Introduction This is where you get started on your journey to becoming a natural language processing (NLP) mastermind. You’ll learn about the main concepts of the Transformers library and how it works, as well as some basic NLP tasks like text generation and classification.
2. Let’s Go In this chapter, you’ll dive into the world of transformer architecture and learn all about encoder-decoder models (which are used for things like machine translation) and encoder-only models (which are great for tasks like sentiment analysis). You’ll also get a chance to practice using some pretrained models from the Hugging Face Hub.
3. Fine-Tuning This chapter is all about fine-tuning your own NLP models on specific datasets, which means training them to do things like identify named entities or classify text as positive or negative. You’ll learn how to use the Datasets library and the Tokenizers library to prepare your data for training, and then you’ll get a chance to fine-tune some pretrained models on datasets like IMDB movie reviews and Wikipedia articles.

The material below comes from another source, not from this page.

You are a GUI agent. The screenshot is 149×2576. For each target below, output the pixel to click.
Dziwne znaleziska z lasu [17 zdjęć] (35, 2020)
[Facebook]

4. Advanced Topics In this chapter, you’ll learn about more advanced NLP topics like transfer learning (which is when you use a model that was trained for one task as the starting point for another), multi-task learning (which is when you train multiple models at once to improve their performance on related tasks), and pretraining (which involves training a model on a large corpus of text before fine-tuning it on your specific dataset).
5. Evaluation This chapter covers how to evaluate the performance of your NLP models using metrics like accuracy, precision, recall, and F1 score. You’ll learn about different evaluation strategies (like cross-validation) and how to use them to get a more accurate picture of your model’s performance on new data.
6. Deployment In this chapter, you’ll learn how to deploy your NLP models in production using tools like Flask or Django. You’ll also learn about some best practices for scaling and optimizing your models (like using caching and load balancing) so that they can handle large amounts of traffic without slowing down.
7. Conclusion This is where you wrap up the course by reviewing everything you’ve learned and getting a chance to practice what you’ve learned on some real-world NLP problems (like sentiment analysis or text classification). You’ll also learn about some resources for continuing your learning journey, like online courses and books.
Overall, this course is designed to be accessible to anyone with basic programming skills and an interest in natural language processing. Whether you’re a complete beginner or an experienced data scientist looking to expand your skill set, there’s something here for everyone!